Posted by: Genecis at February 2, 2004 5:15 PM

Orrin,

the problem with alot of your solutions is not that they are not right, but that they are exceedingly unrealistic. We all know that the fact that we cannot find wmmd's, though we absolutely know they were there, has hurt the cause. No way to spin it. And it will hurt our ability to go after North Korea, etc. Yeah, we should just simply crush them, but I'm tired of your worldview, because it's fantasy.

We've got Bush, Cheney, Rummy, Wolfowitz, etc, running the show and if it hasn't happened yet, it aint happenin'. I'm not gonna fool myself anymore.

Posted by: neil at February 3, 2004 12:41 AM

They only hurt the cause if one was inclined to be skeptical about it in the first place.

One might counsel patience; but then those who were extremely patient while sanctions were filling the pockets of sanctimonious Europeans need answers immediately.
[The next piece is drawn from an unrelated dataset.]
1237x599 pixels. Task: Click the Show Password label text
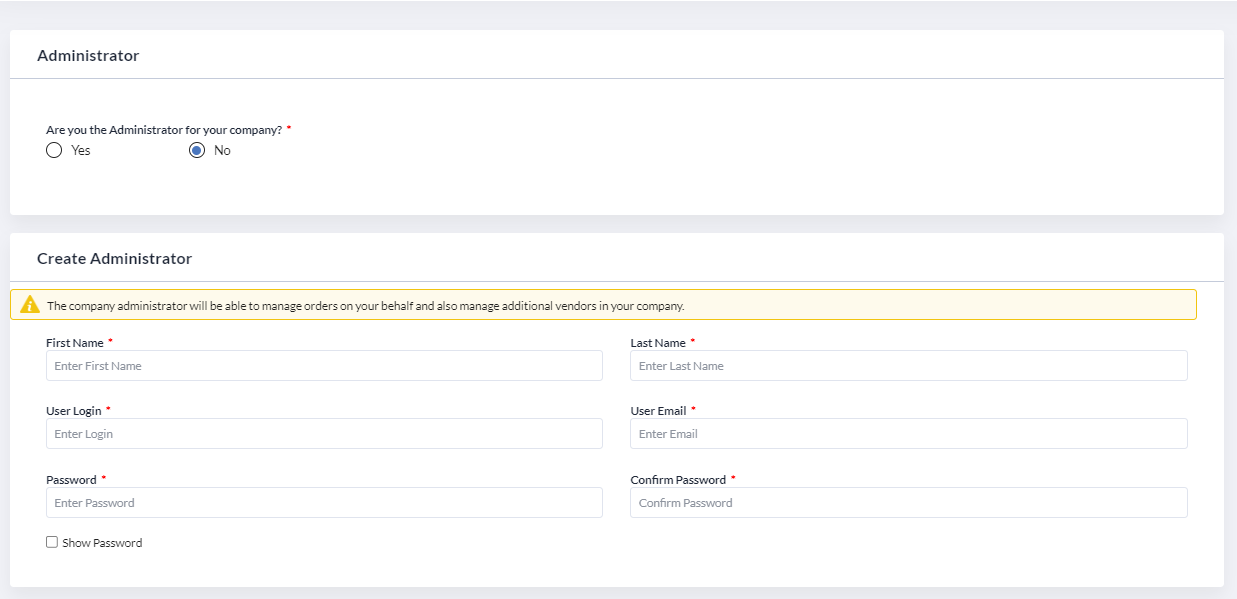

One might wish to deny or demean the achievements made in Afghanistan and in Iraq, ignoring any of the positive accomplishments and potential in those places; ignoring the hope that millions of people have been given. And instead, focus on the potential catastrophe, the failure that is almost certain to occur. Forgetting, or ignoring the catastrophe that those countries represented prior to 9/11.

One might be somewhat satisfied over Qaddafi's decision to "cooperate" with the US; or one might deny any connection between that decision and the campaign in Iraq. Or as the results of international legal and/or economic pressure.

One might express wonder over the discoveries made about nuclear proliferation---and the techniques used for such proliferation---in and between rogue countries, discoveries made as a result of the WOT and Iraq; or one might simply dismiss it all as irrelevant.

One might consider that terrorism worldwide has been thrown off balance; or one might wish to claim that Bush has exaggerated the terrorist threat, proof of which is that 9/11 was a one-off operation---proving also that the Patriot Act has been totally unnecessary. (And why not go a step farther and claim that Bush also exacerbated the terrorist threat by his foolhardy response?)

One might wish to be persuaded by regimes and organizations whose only truthful utterances are in connnection to the havoc and destruction they plan to wreak on their enemies in the west; and one might view everything emerging from the mouths of democratic leaders with total skepticism.

I think it's fair to say that the opponents of the US, and its allies in this war, have used and will continue to use every tactic to oppose the US and its supporters, to distract the US, and to sow doubt, to erode support by any means possible.

That no WMD found is the latest in a series of such distractions. Certainly, many who use this argument were willing to wait for the WMD threat to be real, if it wasn't real already, though international intelligence all agreed that it was real.

And if WMD does happen to be the issue on which one has decided to hang one's support, it would be wise to consider that not every rock has yet been upturned.

Posted by: Barry Meislin at February 3, 2004 2:22 AM

I don't think Bush, Wolfie, etc, give a damn fundamentally and morally that there are no wmd's. They were there.

I think they should have taken Iraq based on the fact that an out of control murderous dictator had so much power over a portion of the world's oil supply. We should own that oil. But my worldview is fantasy, though, I think, fundamentally correct.

I just don't think we will ever invade another country based on the precept that they are our forsworn enemy and our intelligence on them is questionable, so therefore our need to take them out is that much more imperative.

The fact that we could not find wmd's will forever weaken our ability to make a case, which we still have to do, to turn over malicious regimes worldwide.

Posted by: neil at February 3, 2004 7:19 AM

Neil:

No one cares. That's the beauty of a democracy--it's never wrong, because then you and I would be wrong. No one is going to question a war we won and when we send troops into Western Pakistan it will obviously not be because of WMD,. any more than Afghanistan was.